__Problem to work on__:
Because the pictures are not wanted, give back only the exact text of every entry below.

[Given information Boundary: Start]

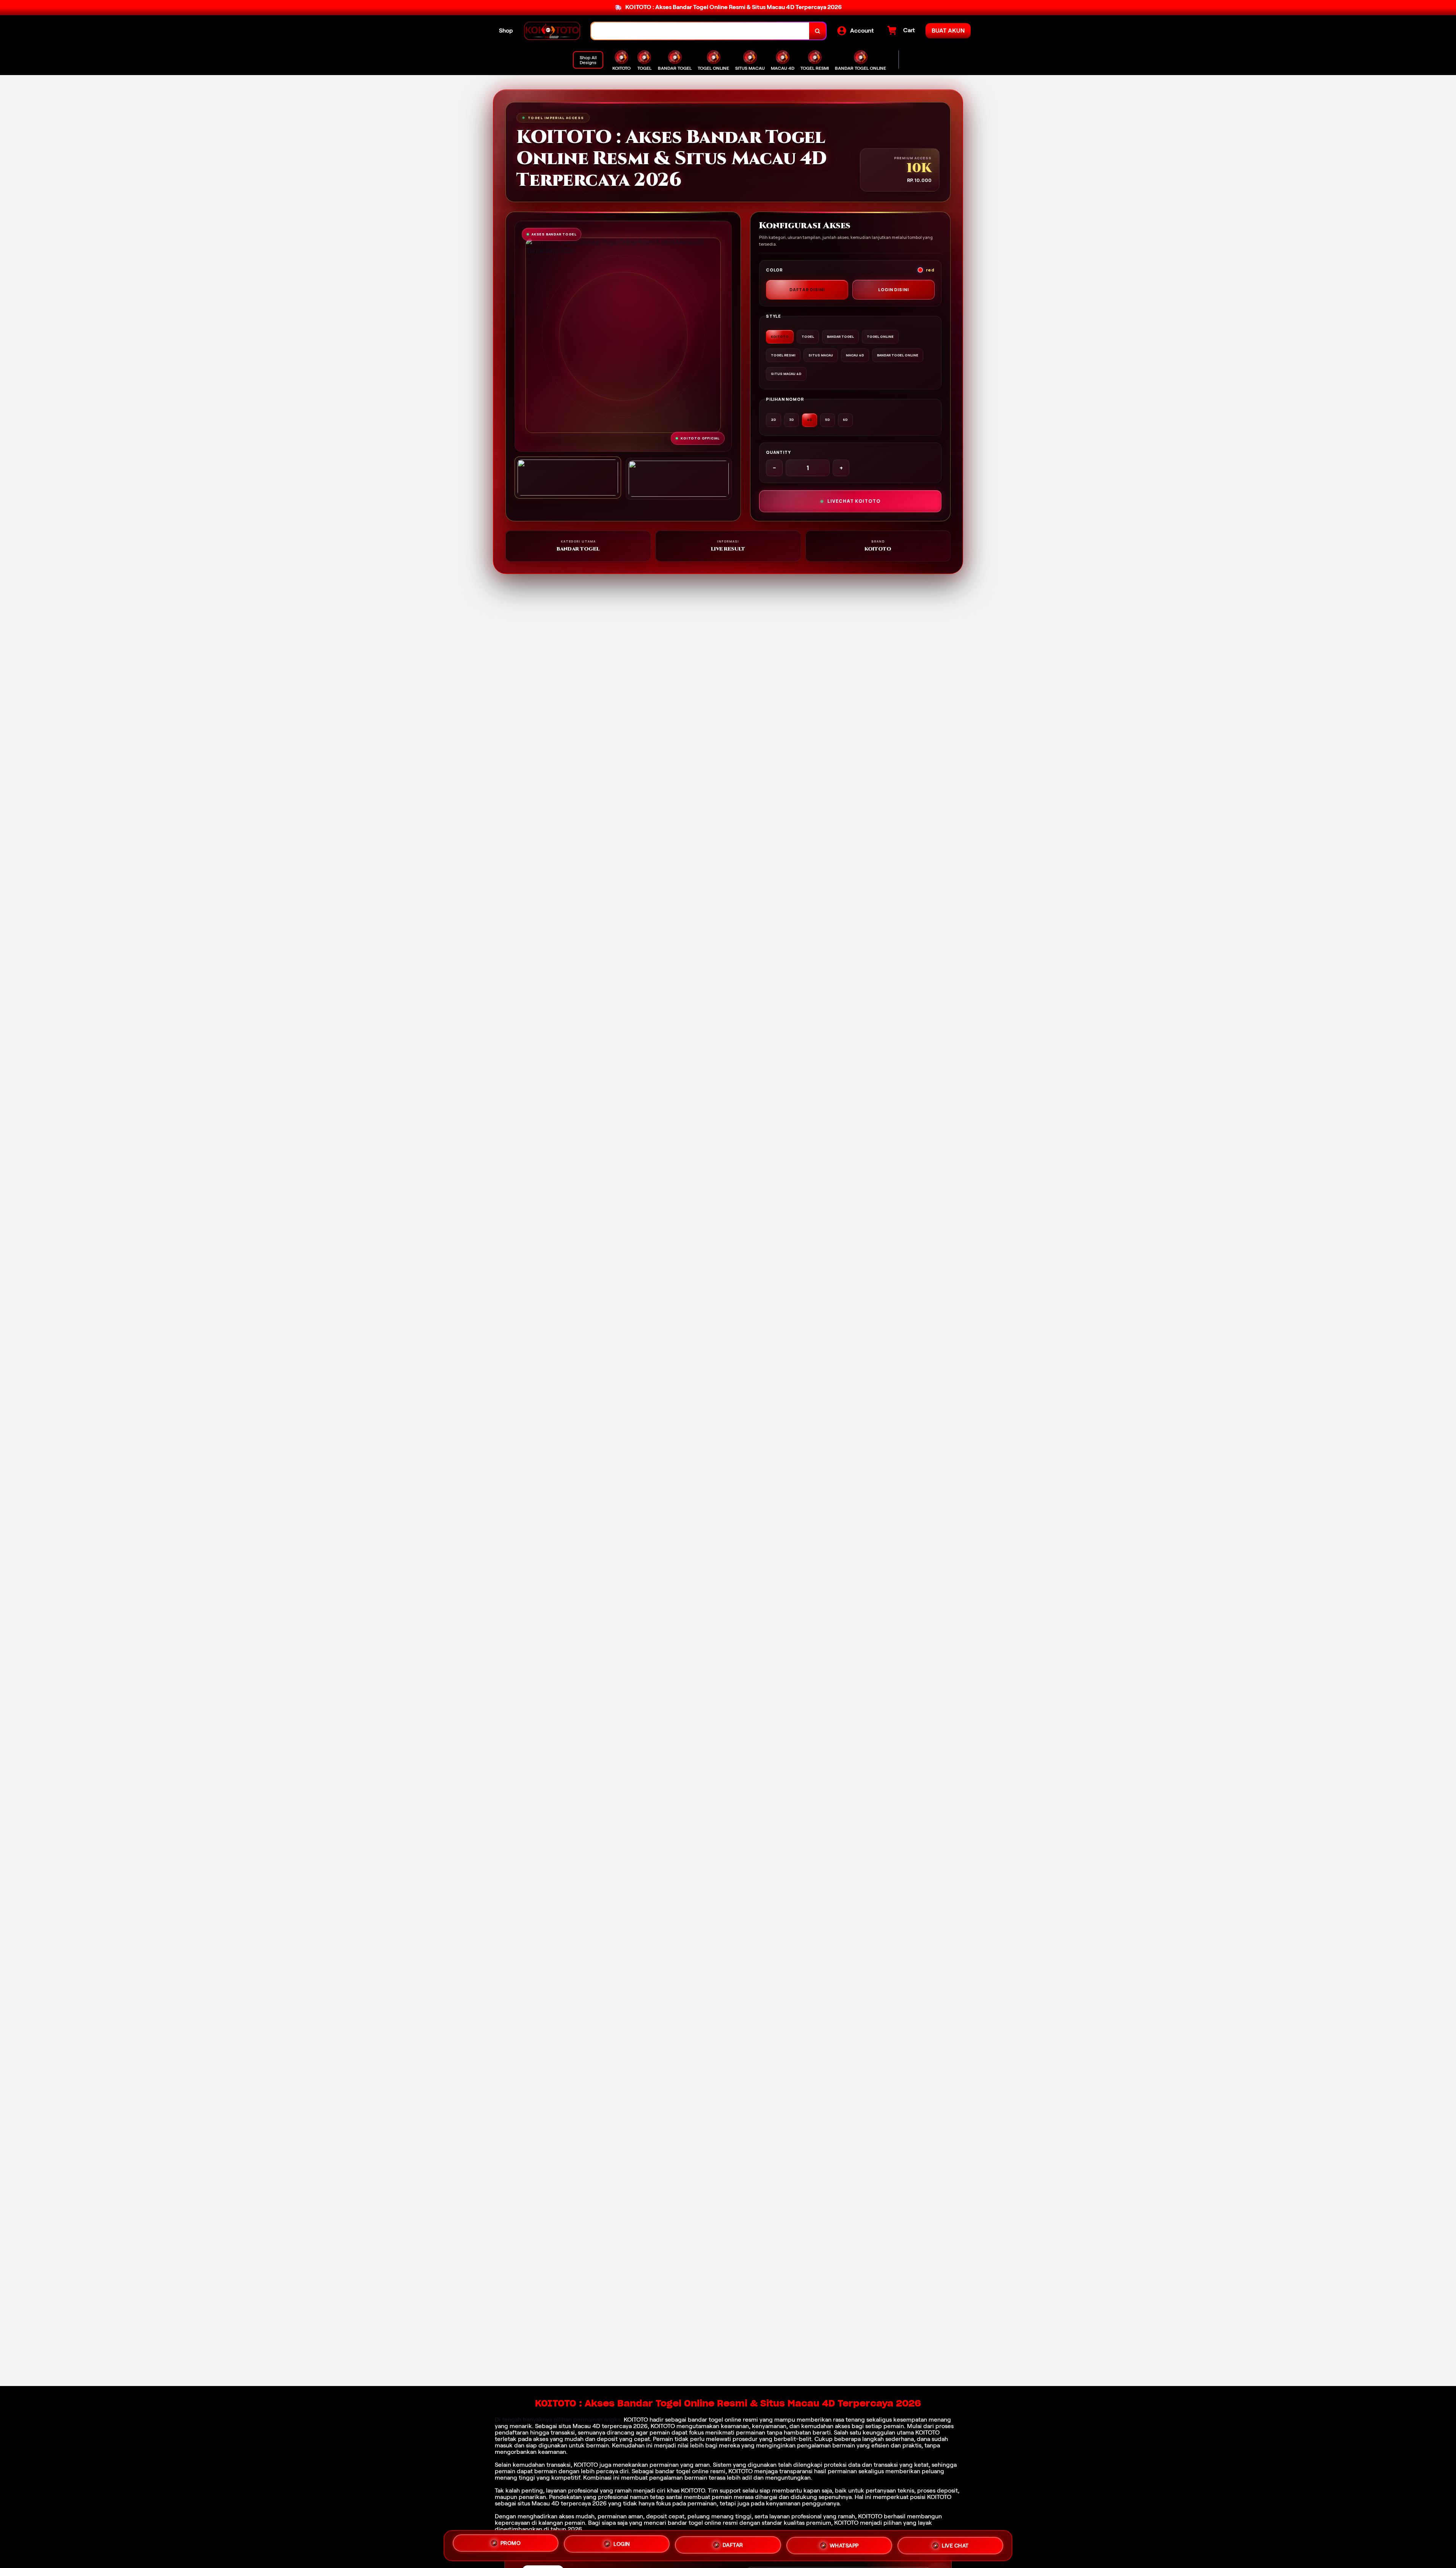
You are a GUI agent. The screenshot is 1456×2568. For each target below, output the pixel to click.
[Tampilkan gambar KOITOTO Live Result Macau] (679, 479)
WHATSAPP (844, 2543)
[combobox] (700, 30)
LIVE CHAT (955, 2543)
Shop (506, 30)
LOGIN (621, 2543)
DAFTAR (733, 2543)
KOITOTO (636, 2419)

[Given information Boundary: End]

__Response to the exercise__:
You are a GUI agent. The screenshot is 1456×2568. For each target below, output the pixel to click.
[Tampilkan gambar KOITOTO Live Result Macau] (679, 479)
WHATSAPP (844, 2543)
[combobox] (700, 30)
LIVE CHAT (955, 2543)
Shop (506, 30)
LOGIN (621, 2543)
DAFTAR (733, 2543)
KOITOTO (636, 2419)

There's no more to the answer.